— WHAT IS BEING ASKED —
Answer these three questions from the comments below:
1. According to the comments, what does NIF treat time like?
2. What do the comments say Wang et al. 2022a suffers from sensitivity to?
3. Which hyper-parameters are named as being introduced by the authors' own approach?

— DOCUMENT —
More like a suggestion: are authors familiar with NIF (https://arxiv.org/pdf/2204.03216.pdf). They treat time and space separately via shapeNet and paramterNet (they consider time like a parameter). Of course this is a different method, but gives the opportunity for treating time in a continuous way. I appreciate if authors open up the conversation on how they see discrete versus continuous treatment of time will impact the solution of evolutionary PDEs. Of course they can argue the original PINNs treat time as "continuous" but it comes with cost of causality issue but there might be solutions for this that are not discrete time version. It will be good for the community to start a conversation two approaches (from practical and theoretical point of views). Another similar work: https://arxiv.org/pdf/2206.02607.pdf

How would you comment on using transfer learning for original PINNs (without discrete time analysis)? No need for producing any results.

I couldn't find the discussion on how to pick the weights (\lambda values). How do authors tune such values? Do they use static values or are they updating such weights adaptively. It is important to add a discussion on how to pick such values.

Authors argue that Wang et all 2022a suffer from sensitivity to epsilon on page 2. One could argue that their approach this approach also introduces its own hyper-parameters such as Nt and M0, M1, etc. How do authors justify that?

— Stored data —

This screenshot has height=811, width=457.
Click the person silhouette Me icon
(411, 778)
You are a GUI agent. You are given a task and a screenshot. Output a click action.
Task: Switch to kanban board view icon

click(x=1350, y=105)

— RESPONSE BELOW —
1. Like a parameter.
2. Epsilon.
3. Nt, M0 and M1.